» **EXTRACT PROVIDED**
····················
Lecithocera xanthophaea

Scientific classification
- Domain: Eukaryota
- Kingdom: Animalia
- Phylum: Arthropoda
- Class: Insecta
- Order: Lepidoptera
- Family: Lecithoceridae
- Genus: Lecithocera
- Species: L. xanthophaea
- Binomial name: Lecithocera xanthophaea Meyrick, 1926

= Lecithocera xanthophaea =

- Authority: Meyrick, 1926

Species of moth in genus Lecithocera

Lecithocera xanthophaea is a moth in the family Lecithoceridae. It was described by Edward Meyrick in 1926. It is found on Borneo.

The wingspan is about 18 mm. The forewings are brownish irregularly sprinkled dark fuscous and with a rather broad streak of yellow-ochreous suffusion from the base beneath the costa to the costa near the apex, the costal edge above it suffused dark fuscous, more strongly towards the base. In males, there is a rather broad yellow-ochreous subdorsal streak from near the base to near the termen. The first discal stigma is moderate and dark fuscous, the second forming a narrow
transverse dark fuscous bar extended to the costa and dorsum by undefined dark fuscous suffusion. There is also a dark fuscous terminal line preceded by fuscous suffusion. The hindwings are grey in males and dark grey in females.
····················
» **TASK REQUIREMENTS**
1. According to the moth entry, what is the wingspan of Lecithocera xanthophaea?
2. Transcribe the moth entry word for word, starting at the words "Lecithocera xanthophaea is" and stopping after "grey in females.".
Use only the moth entry as your source.

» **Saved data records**
····················
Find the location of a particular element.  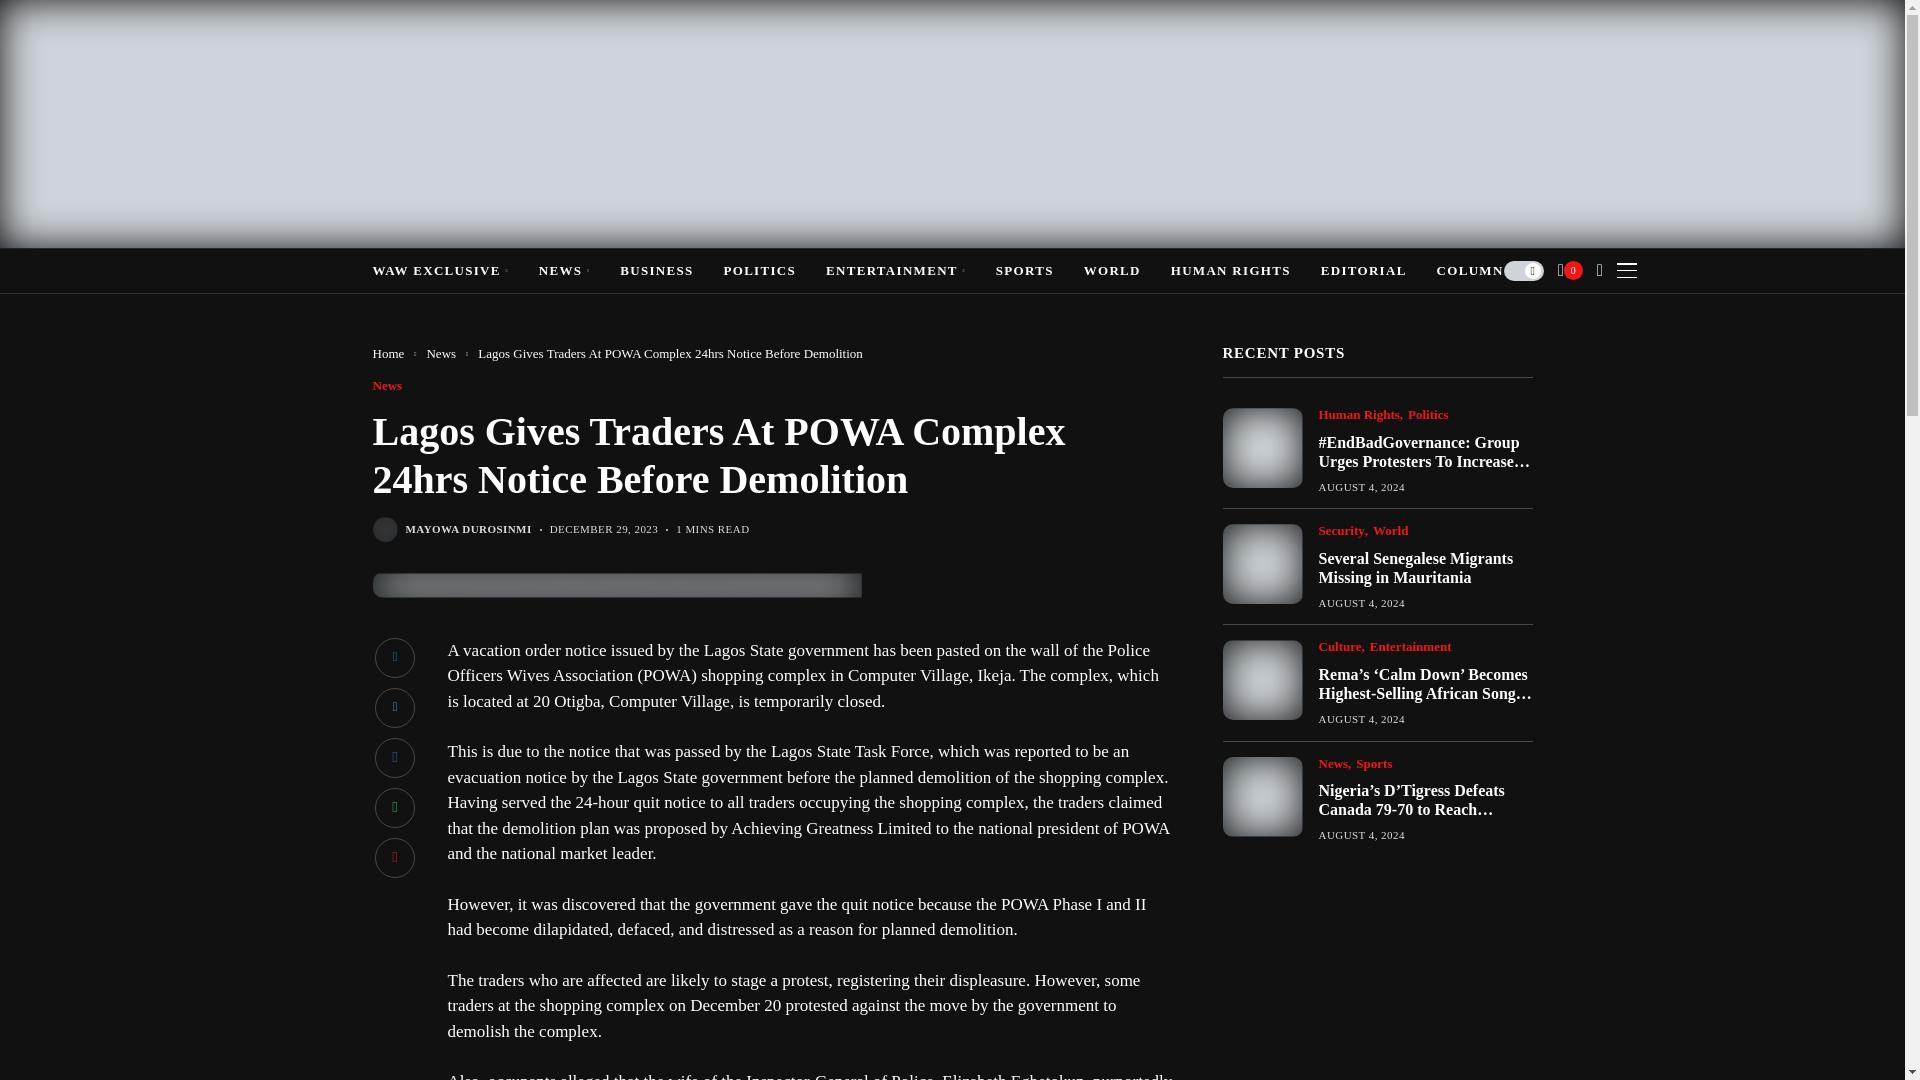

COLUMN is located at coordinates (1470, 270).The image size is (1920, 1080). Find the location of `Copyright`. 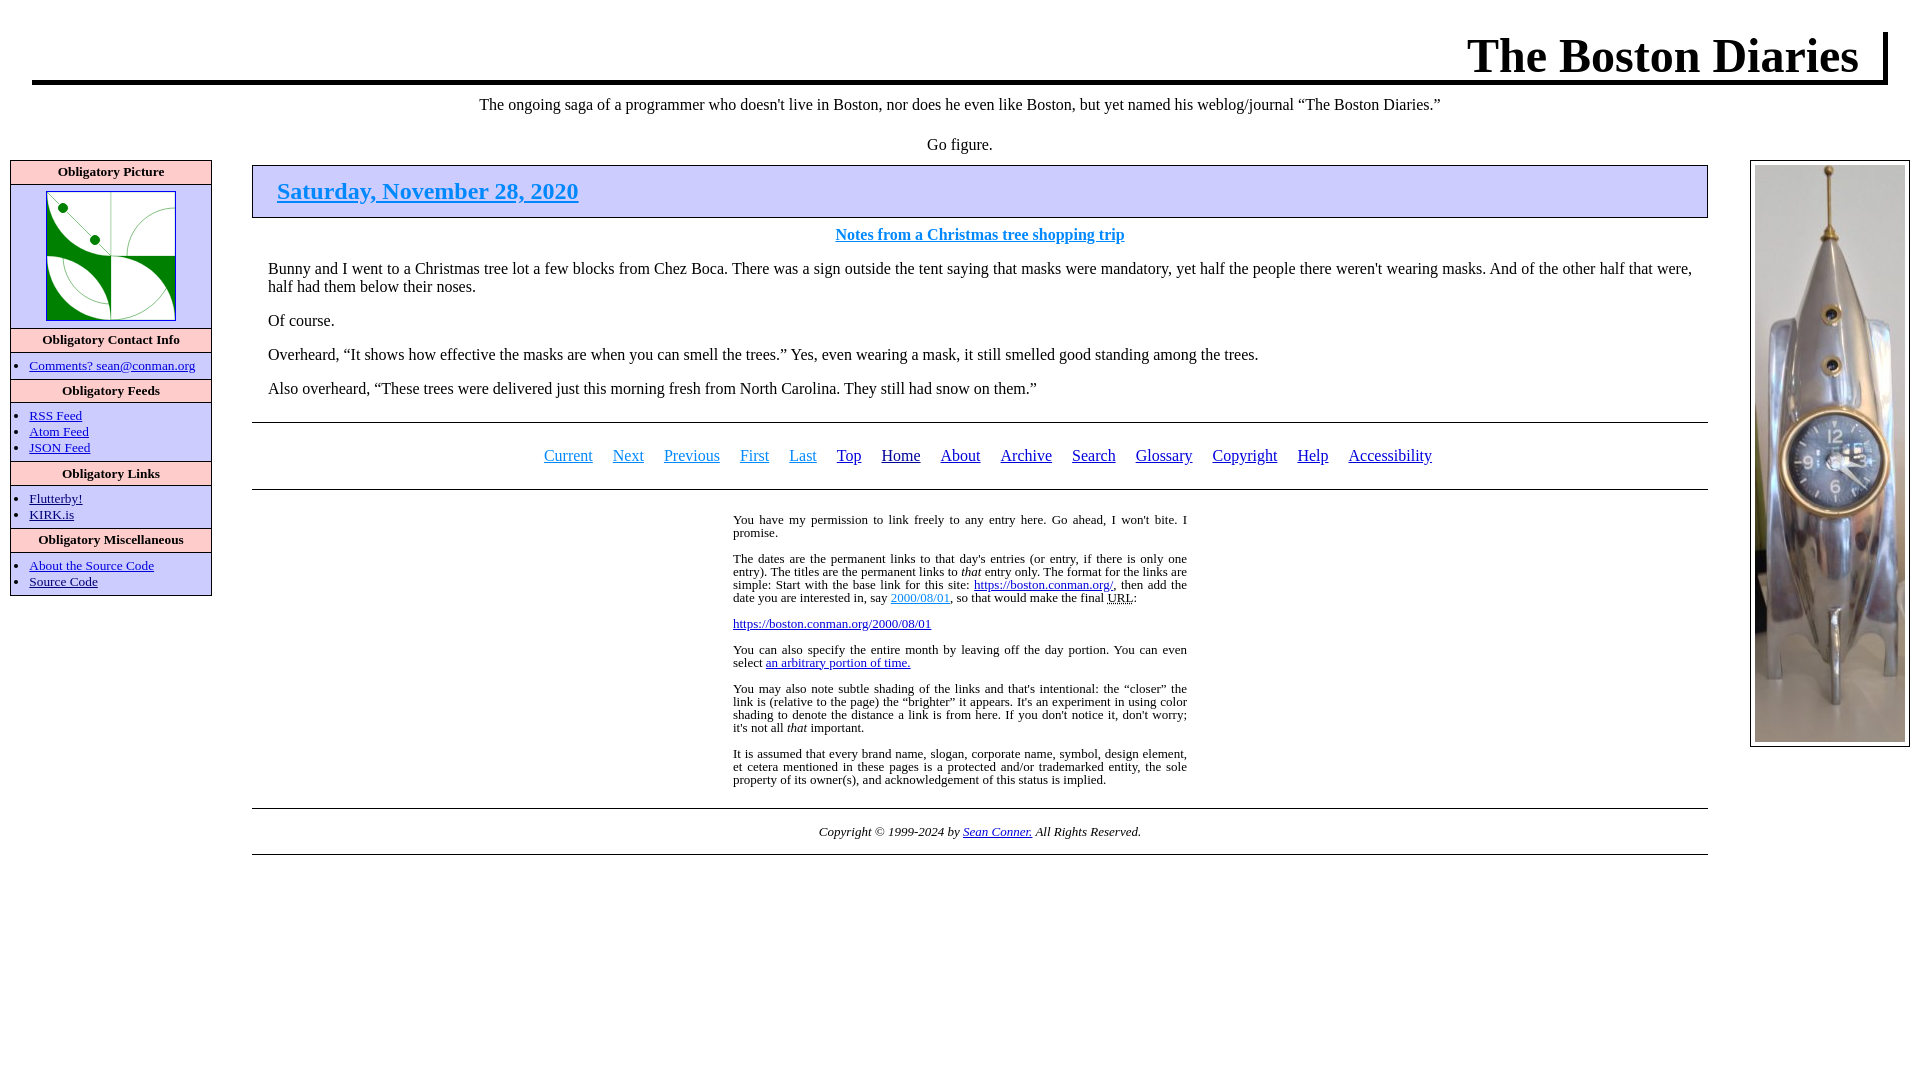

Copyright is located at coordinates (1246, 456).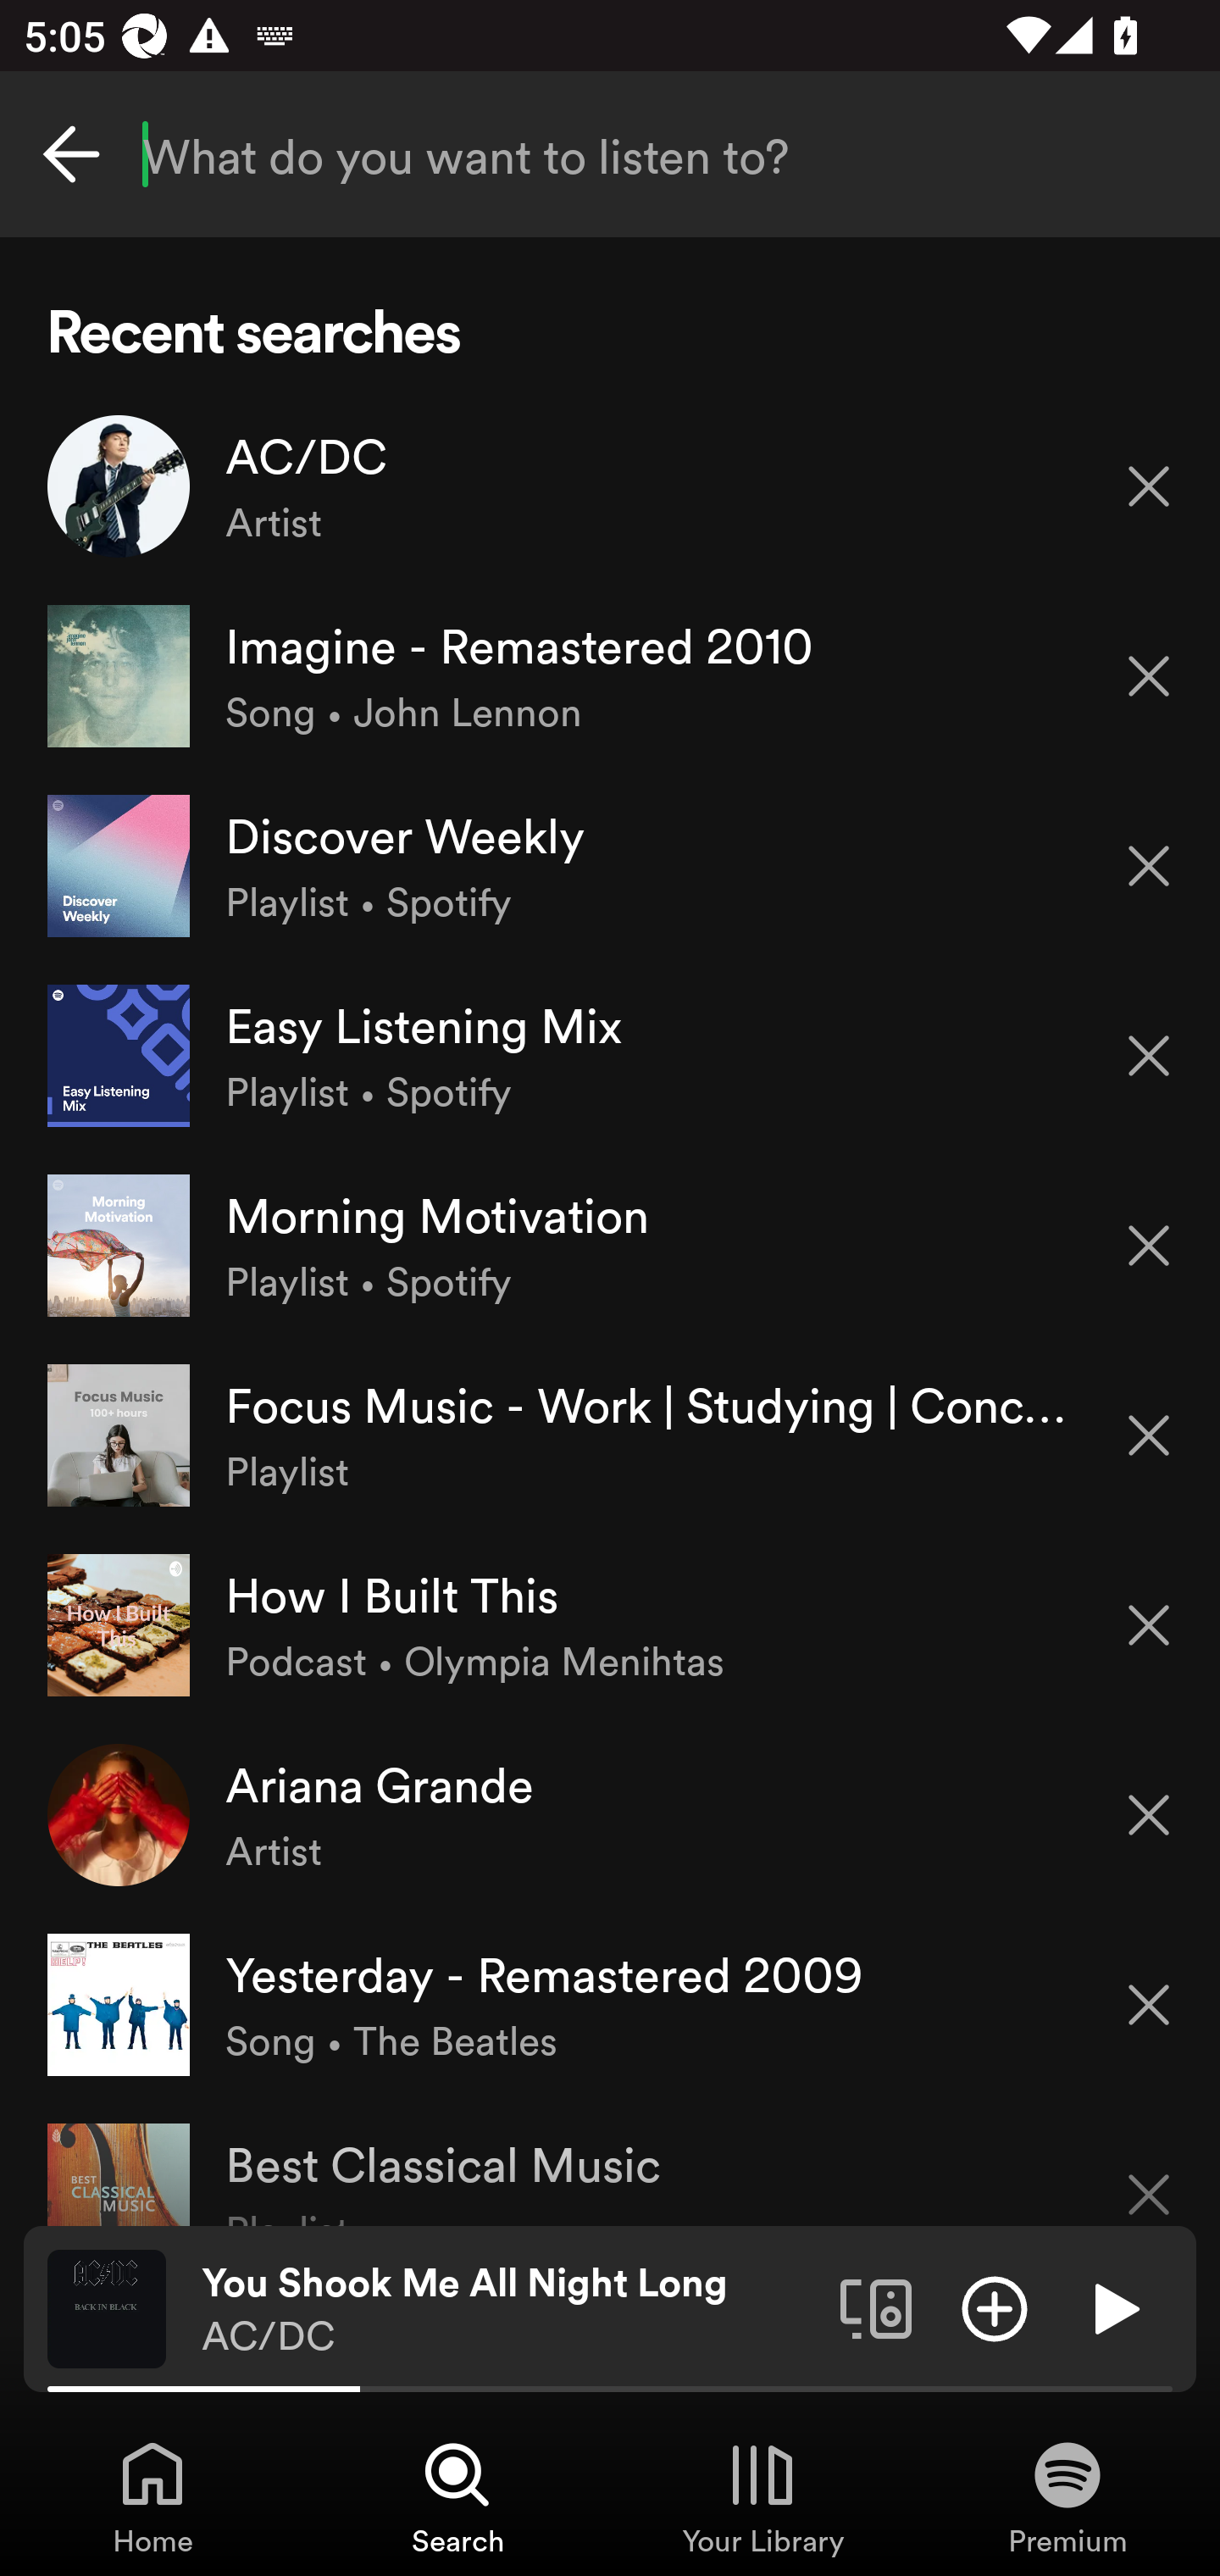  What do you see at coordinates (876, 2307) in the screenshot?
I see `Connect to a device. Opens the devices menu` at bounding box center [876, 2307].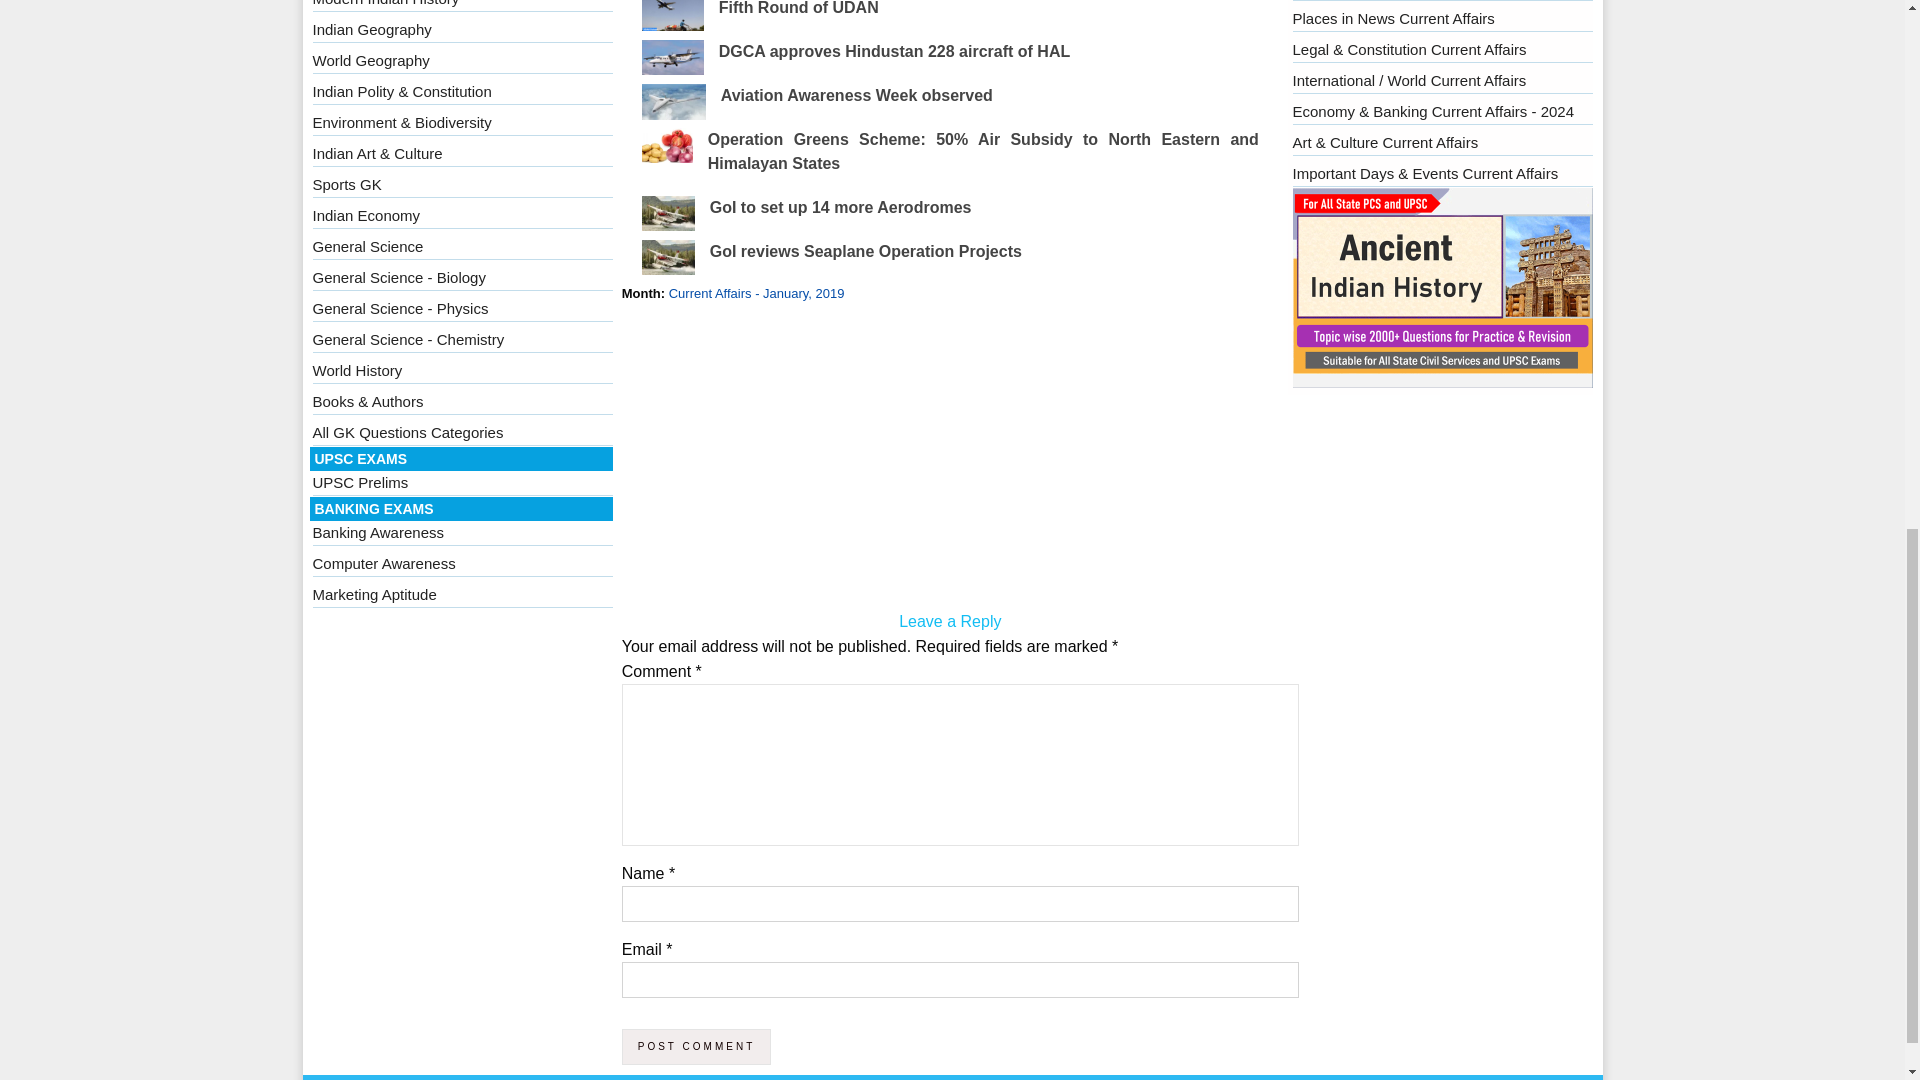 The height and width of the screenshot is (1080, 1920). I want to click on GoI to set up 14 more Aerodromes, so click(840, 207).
····················
» **TASK RESULTS**
1. About 18 mm.

2.
Lecithocera xanthophaea is a moth in the family Lecithoceridae. It was described by Edward Meyrick in 1926. It is found on Borneo.

The wingspan is about 18 mm. The forewings are brownish irregularly sprinkled dark fuscous and with a rather broad streak of yellow-ochreous suffusion from the base beneath the costa to the costa near the apex, the costal edge above it suffused dark fuscous, more strongly towards the base. In males, there is a rather broad yellow-ochreous subdorsal streak from near the base to near the termen. The first discal stigma is moderate and dark fuscous, the second forming a narrow
transverse dark fuscous bar extended to the costa and dorsum by undefined dark fuscous suffusion. There is also a dark fuscous terminal line preceded by fuscous suffusion. The hindwings are grey in males and dark grey in females.